Lilienthal, Atwood, Petersdorf and others advocate zero tolerance for weak and dead lobster all down the line. (We’re talking about shedders, or soft shell lobster here — shrinkage is less of a problem with hard shell lobster if it’s handled with some consideration.)

Which brings up another problem: the way fishermen handle the animal aboard the boat. Tossing a shedder is asking for trouble.

Jonesport poundkeeper Albert Carver once spoke of fishermen throwing a lobster and its “jibboom” — ordinarily an extension of a boat’s bowsprit, but in this case a term for the lobster’s sharp nose — poking a hole into another lobster, which makes the injured animal bleed to death.

In high shedder season at times as much as 70 percent of the catch is soft: what Petersdorf calls “hot potatoes.” And it’s not all a question of quality; it’s the sheer volume of landings. The live market can only handle so much. Canadian processors come to the rescue by buying this huge amount of fragile product, and then cooking and freezing it.

Without the processors, the live market would be overwhelmed, and everyone in the industry realizes this and is grateful.
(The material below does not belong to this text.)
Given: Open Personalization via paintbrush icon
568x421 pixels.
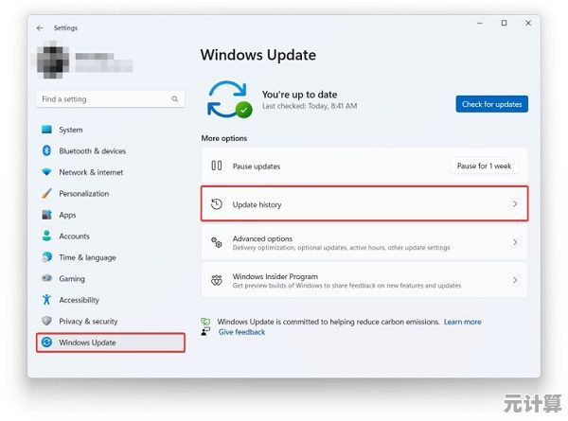Looking at the screenshot, I should 45,194.
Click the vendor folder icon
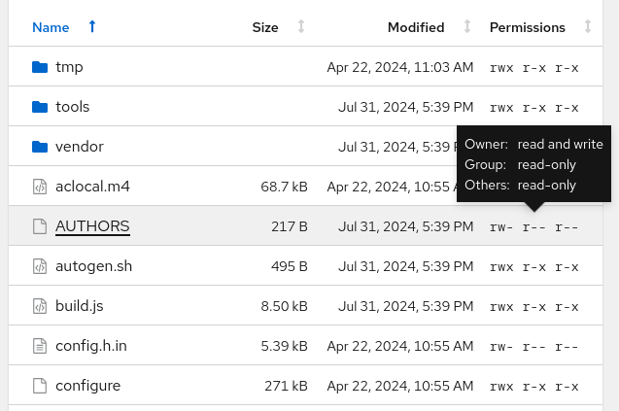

But Atwood, Petersdorf and others suggest that if processors were to refuse to accept lobster of a quality that has to be held with both hands — if they had a zero tolerance on mortality — that would, Petersdorf said, “Put pressure on us, the dealers, which would then, in turn, put pressure on the wharves, which would put pressure on the boats.”

The trick would be to convince the Canadian processors that it’s in their interest to demand zero mortality because they’d make more money. In fact, this thinking goes, everyone in the chain — fisherman, wharf or co-op, dealer, wholesaler, distributor, store or supermarket — would make more money, and the lobster too weak to take a band would have a chance to live another day, harden its shell and become a viable product.
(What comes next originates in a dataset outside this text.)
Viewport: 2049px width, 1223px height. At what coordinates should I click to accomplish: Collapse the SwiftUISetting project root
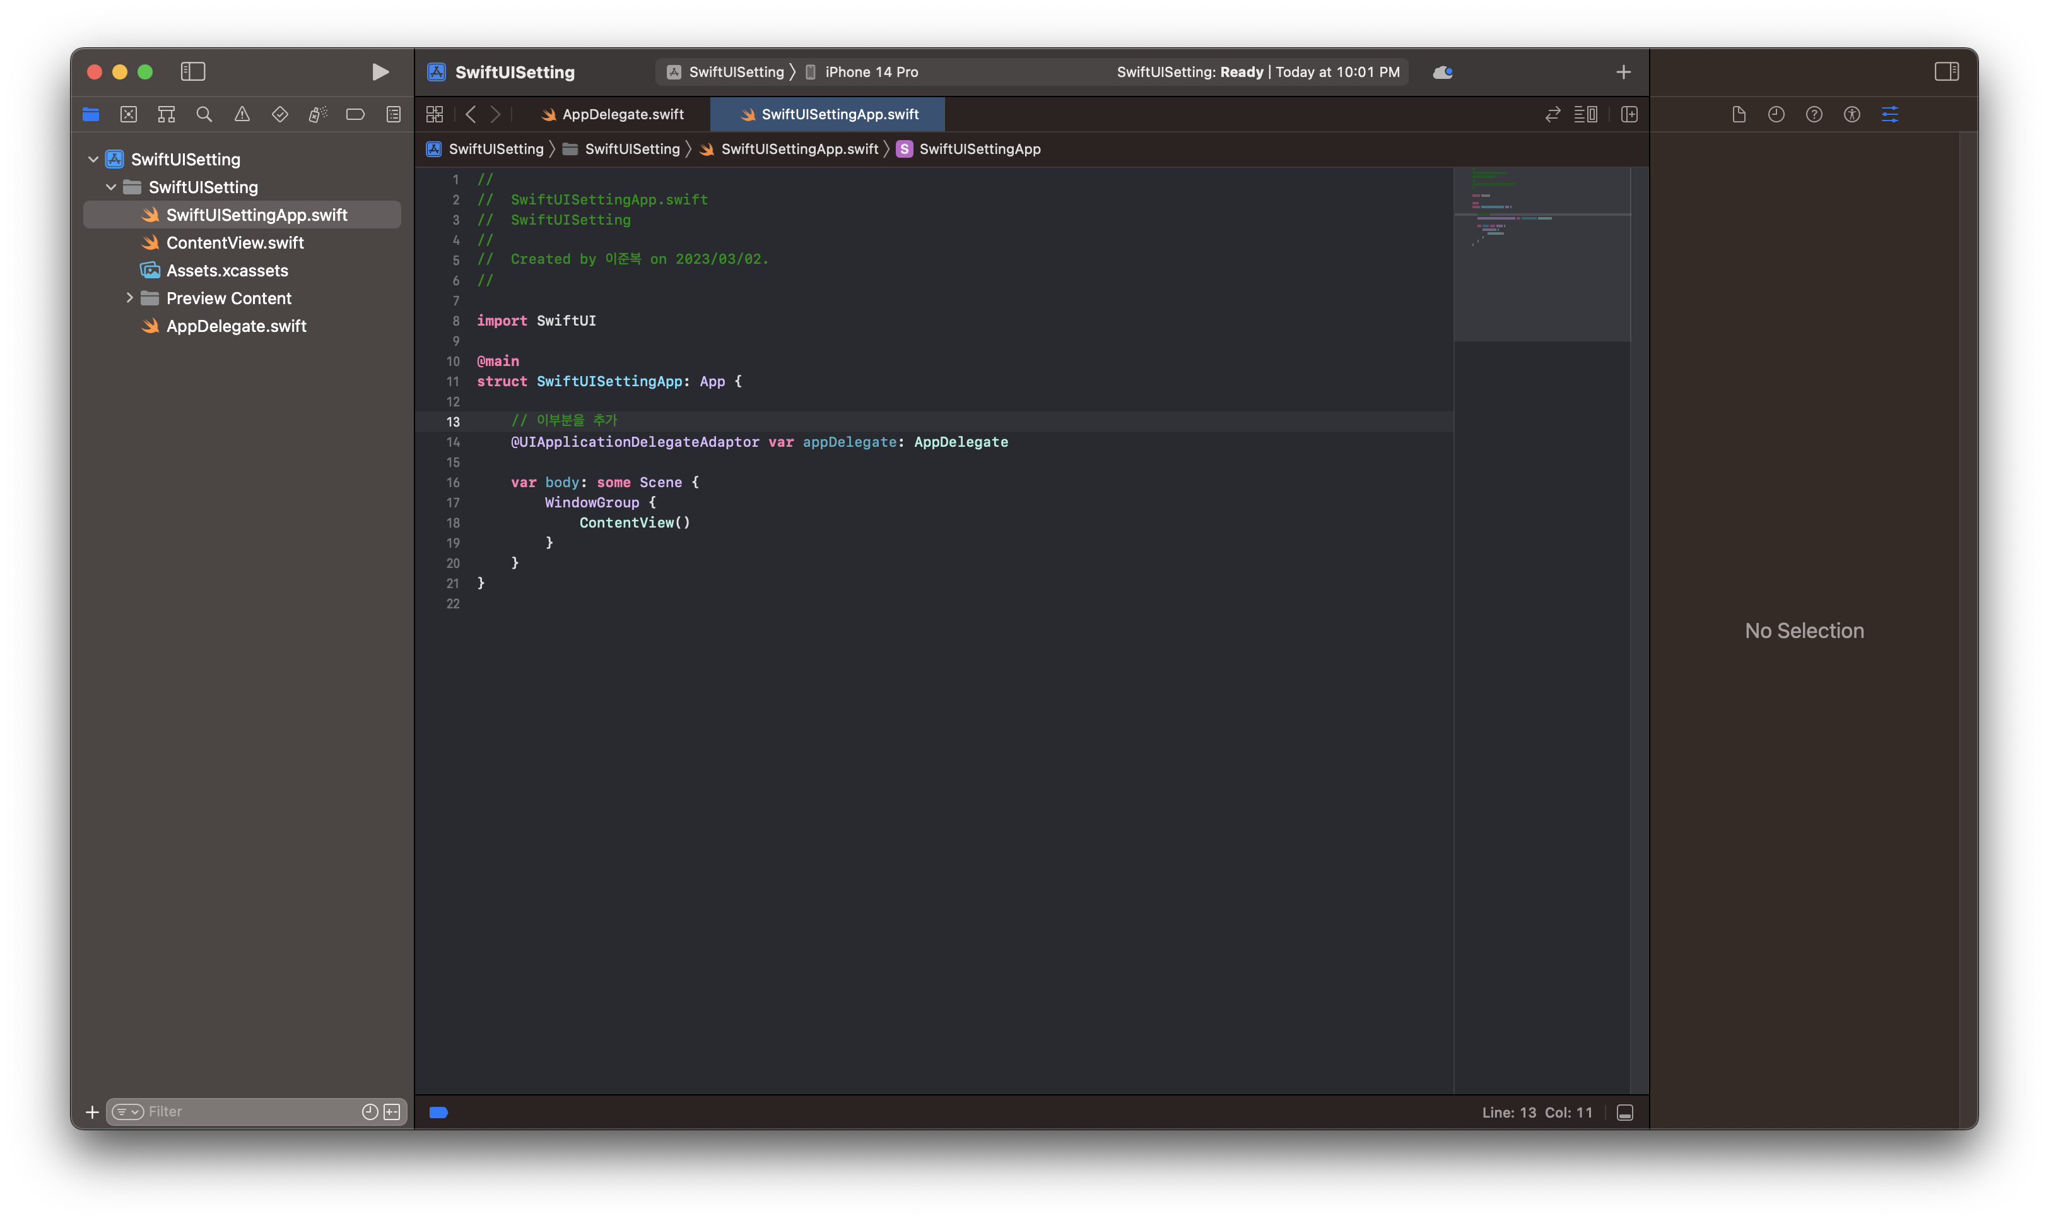tap(93, 159)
Another practice that damages lobster, according to Petersdorf, is that of loading lobster two crates at a time with the hooks going through only one becket on each crate. When the crates come out of the water, they slide sideways and the animals go from one end of the crate to the other, crashing into each other. “Even we have battled with crew over the years on how to unload product in the house,” he admitted. “It is a battle.”

Atwood has an idea for reducing the problem of too much soft-shell lobster selling for too low a price to satisfy fishermen. “Too many lobsters; not enough price?” Atwood questioned, recalling last summer’s tie-up (WWF Sept. 07). “We’ll take the lower third of the state (Kittery to Casco Bay) and close that in July. We’ll close the mid-section (Brunswick to Rockland-Vinalhaven) in August. We’ll close the downeast section (Stonington to Eastport) in September.”

He explained, “So you’ve cut your supply down. When they go back to fish, you’ve got a lobster that is probably 75 percent shippable instead of 30, 40, or 50. There’s your price. It’s [due to] the demand. The quality of the lobster they’re going to get is higher, so you have more to ship, so you can afford to pay more. Think about that one,” he said, then added, “[The fishermen] want an eight-dollar lobster? They may have to take a month off.”

Atwood’s idea is not original. In 1956, Portland dealer William V. Benson suggested the same thing and was castigated by just about everyone for his “disservice” to the industry and for “sullying the reputation of the Maine lobster,” as quoted in The Great Lobster War, Ron Formisano’s fascinating account of the 1950s Portland lobster price-fixing trial. When told about Benson’s plan, Atwood suggested that perhaps it was an idea whose time had come. He explained that southwest Nova Scotia avoids the shedder mess by closing lobster fishing from June to the last week in November and said, “Maybe the people in Canada are telling us something, because they have a lot of our market. They hold their hard shells as long as they possibly can, which [means] more hardened new shells, less volume hitting the market all at once.” He added, “I would say that the fishermen have to take notice if they want more value for the lobster. Let the grapes go back overboard. It’s a quality issue for us who sell them.”